**Exercise input:**
>>>>>
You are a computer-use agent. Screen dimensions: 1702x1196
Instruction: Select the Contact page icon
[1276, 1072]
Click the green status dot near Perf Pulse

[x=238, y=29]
<<<<<
**Problem to work on:** The records above need to be output again, verbatim.

**Written answer:**
You are a computer-use agent. Screen dimensions: 1702x1196
Instruction: Select the Contact page icon
[1276, 1072]
Click the green status dot near Perf Pulse

[x=238, y=29]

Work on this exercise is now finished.